WORK TASK: Output the entries in full and verbatim, pictures omitted.

::::

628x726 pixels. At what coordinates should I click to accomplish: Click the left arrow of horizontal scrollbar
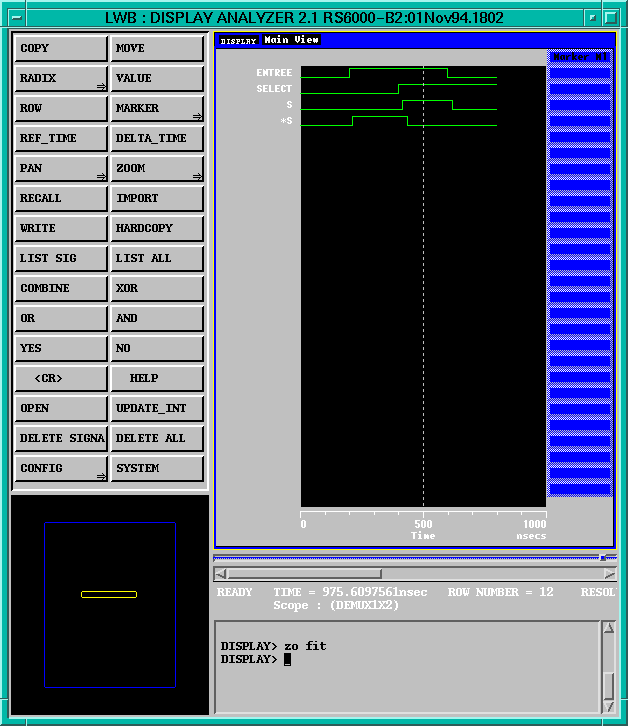(221, 574)
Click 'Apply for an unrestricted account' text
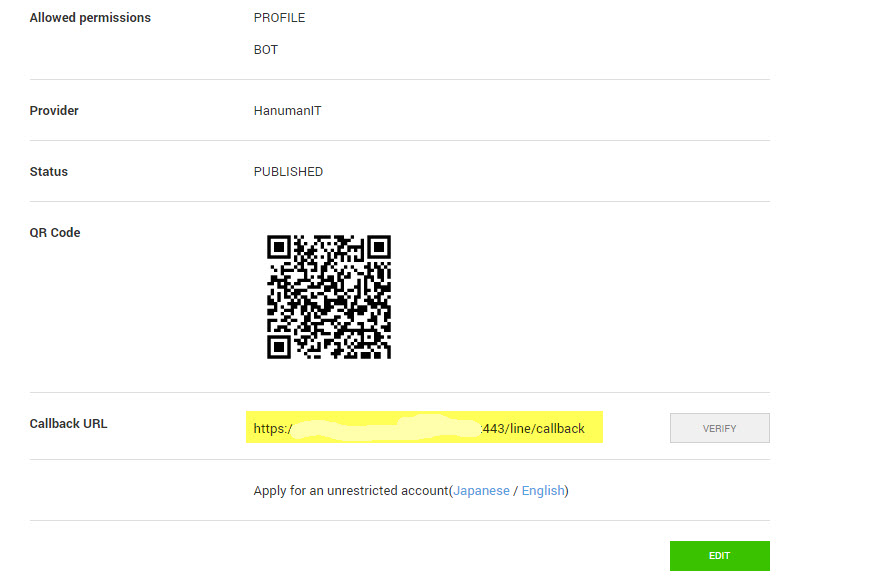The width and height of the screenshot is (885, 586). coord(351,491)
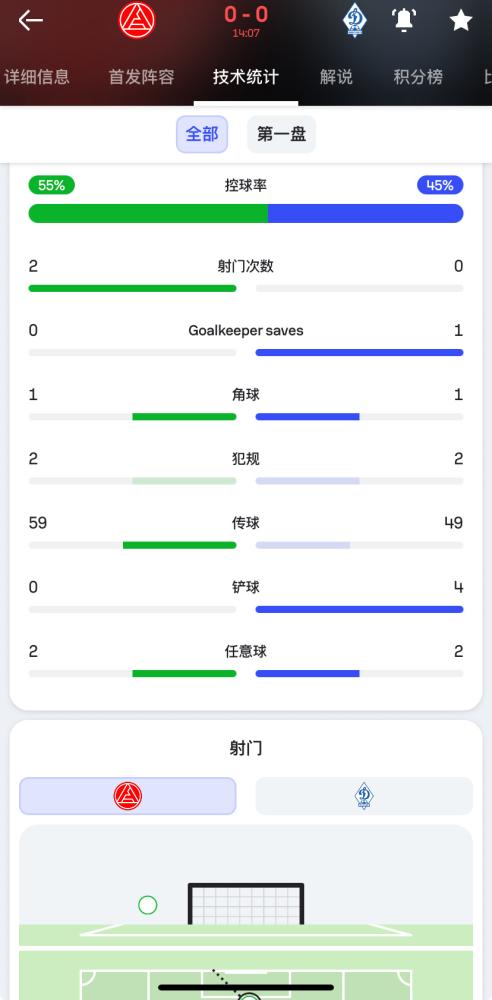Show shots for the red home team

(128, 796)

::::

EXPECTED ANSWER:
628x726 pixels. At what coordinates should I click to accomplish: Click the left arrow of horizontal scrollbar
(221, 574)
Click 'Apply for an unrestricted account' text
The width and height of the screenshot is (885, 586). coord(351,491)
Show shots for the red home team

(128, 796)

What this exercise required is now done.